By Heather Graham-Ashley, III Corps and Fort Hood Public AffairsApril 10, 2013
FORT HOOD, Texas (April 10, 2013) -- III Corps cased their colors at a ceremony here, April 4, marking the final step before the nearly 600 headquarters Soldiers begin a year-long deployment to Afghanistan.
This will mark the corps' sixth deployment, but its first to Afghanistan. Once in country, III Corps Soldiers will join other NATO nations to form the International Joint Command, the corps-level headquarters element that controls the ground war.
Phantom Warriors of III Corps will help set the conditions for the hand off to Afghan forces, currently slated for the end of 2014, as well as for the nation's elections that are scheduled for next year, III Corps and Fort Hood Commanding General Lt. Gen. Mark Milley said.
"During the upcoming year, we will ensure that the Afghan people are ready to defend their young democracy against the terrorists who seek to destroy it," Milley said.
III Corp's mission, and the timing of the deployment are crucial as Afghanistan prepares to assume responsibility for its own security, the general said.
"We are deploying to Afghanistan at a pivotal time in our nation's history and at a pivotal time in Afghanistan's history," Milley said. "The sacrifices that our nation has made and will make this year will bring an end to decades of human suffering in that country as the Afghan National Security Forces take over the defense, and a rightful defense, of their nation."
To those who wonder if America's sacrifice in Afghanistan has been worth it over the past 12 years, Milley asked that some facts be considered.
"I was one of those privileged enough in the early years to be there; and if you were in Afghanistan 12 years ago, you would have seen in the area of education very, very few children going to school. You would have seen no girls going to school," he explained. "Today, there are 8 million children in school in Afghanistan, and 40 percent of them are girls. The international community, led by the United States, has built 4,000 schools. We have certified 140,000 teachers."
Besides advances in education, Milley noted several economic improvements to an Afghan economy that was a shattered one 12 years ago.

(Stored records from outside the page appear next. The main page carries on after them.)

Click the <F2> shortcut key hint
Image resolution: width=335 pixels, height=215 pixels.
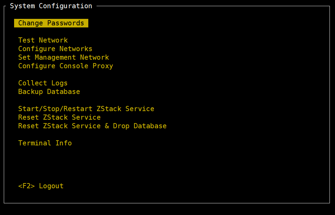26,186
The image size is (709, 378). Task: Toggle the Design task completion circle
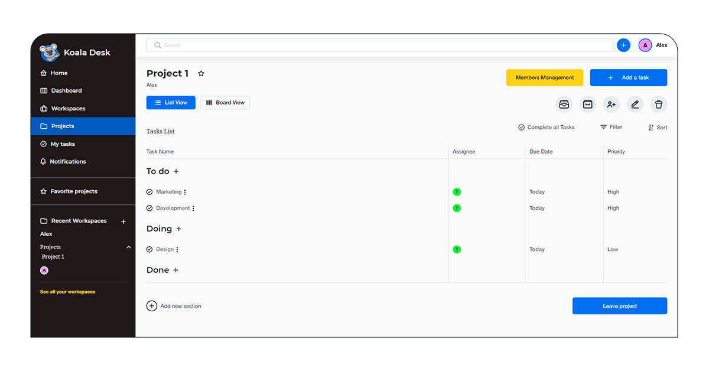[x=149, y=250]
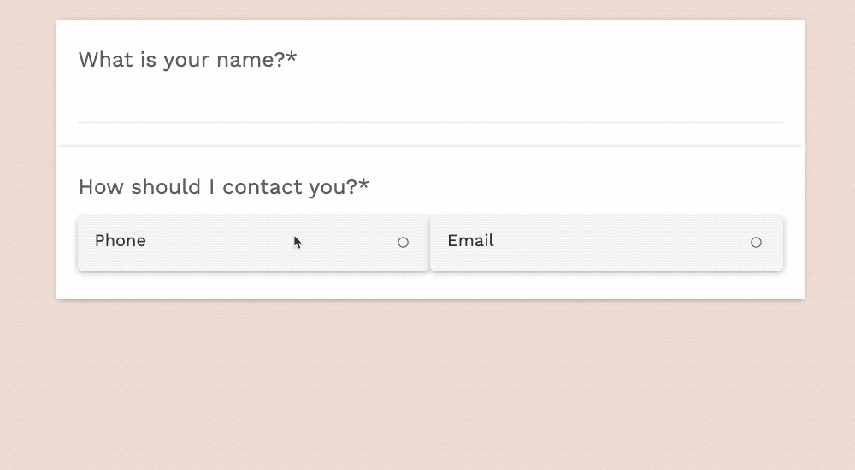Click the word "What" in the first question
Image resolution: width=855 pixels, height=470 pixels.
106,60
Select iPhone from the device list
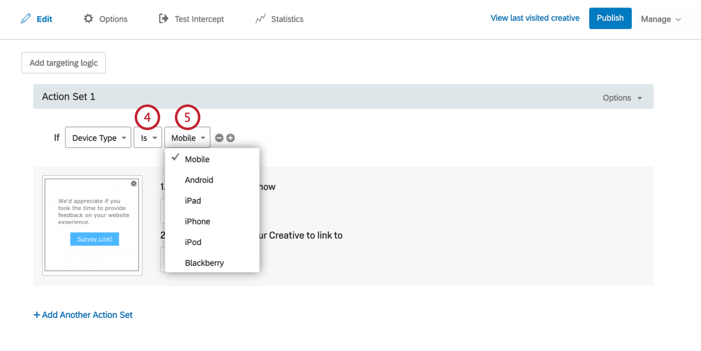Viewport: 701px width, 351px height. click(x=197, y=221)
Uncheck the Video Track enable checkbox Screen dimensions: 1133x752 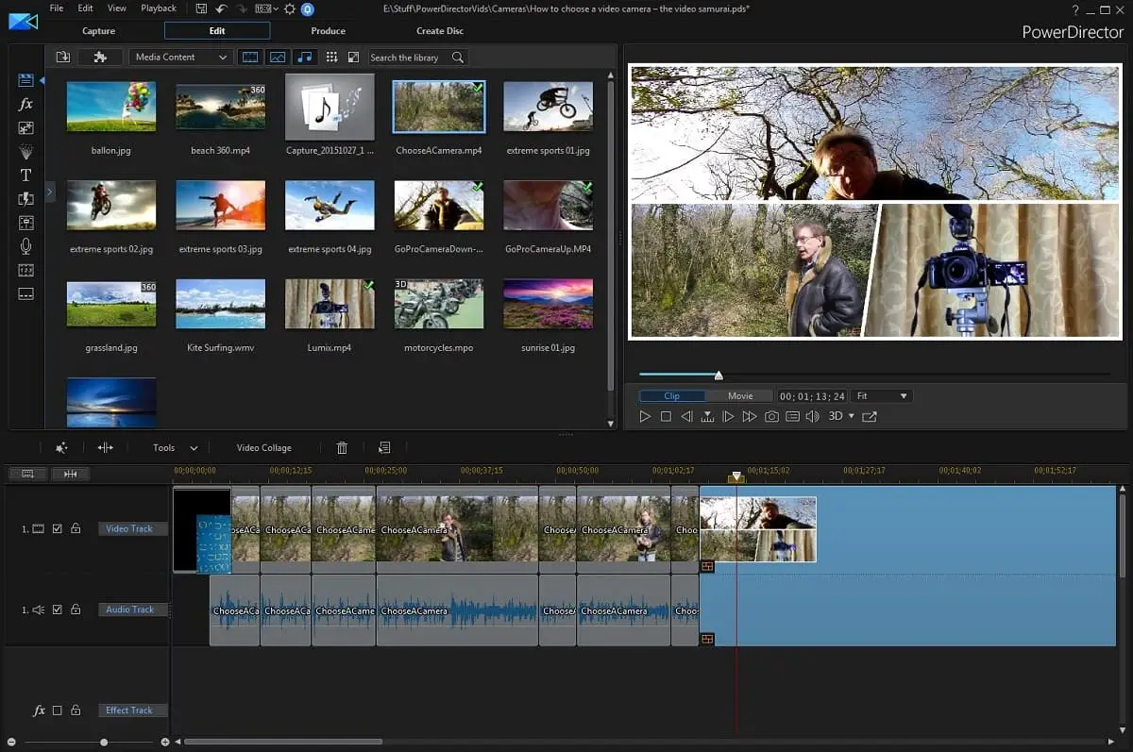point(57,529)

"There were no banks whatsoever," Milley said. "Today, there are 17 banks that are operational and 90 percent of the population has access to banking."
He also noted agricultural advances, noting Afghanistan is currently self-sufficient in wheat production.
"That is a statistic that hasn't been seen in 40 years in Afghanistan," Milley said.
U.S. and NATO-led efforts have also improved Afghanistan's infrastructure and healthcare.
Electricity has grown from 243 megawatts in 2002 to 1,028.5 megawatts currently on the grid, Milley said. More than 2,500 miles of paved roads have been built since the fall of the Taliban.
Life expectancy for an Afghan male has gone from 42 in 2002 to 62 years old today, and infant and maternal child birth deaths have dropped significantly.
The most telling statistic of the progress in Afghanistan has been the citizens' "voting with their feet," Milley said, noting that 5 million of the 8 million refugees in surrounding countries have returned since 2001.
"We, the United States, we, the international communities, we, NATO have a lot to be proud of and the time has come now for transition and that is what III Corps is getting ready to do," Milley said, noting that efforts the corps are about to assume are team efforts that include not only those deploying, but those staying at Fort Hood, and more importantly, the families left behind.
"Every one of you, every one of our Soldiers, whether you are going or not, has consciously and voluntarily chosen to serve our nation in a time of war," Milley said. "You truly represent the best that our nation has to offer -- both the Soldiers who are headed off to war, the Soldiers who remain here and train for war, but most of all, the families who sacrifice in much less visible ways back here at home."
The general thanked the families for their continued support and assured them the Central Texas community was here to support them while their Soldiers are away.
"When we deploy it is you, the loved ones, that we leave behind, who bear the heaviest burden and make the greatest sacrifice," Milley said. "Remember that Fort Hood and Central Texas community are there for you. They support you and they embrace you with open arms."
To those already in Afghanistan, who left a week earlier as part of the advance party, and to those about to deploy, Milley said he is confident that his Soldiers are trained and ready to add to III Corps' legacy in combat.
"The 'Phantom Warriors' have a long and distinguished history of defending democracy that goes back a 100 years, and we will maintain that history," he said. "I have absolute faith in our competence, I have absolute faith in our courage and I have absolute faith in our determination."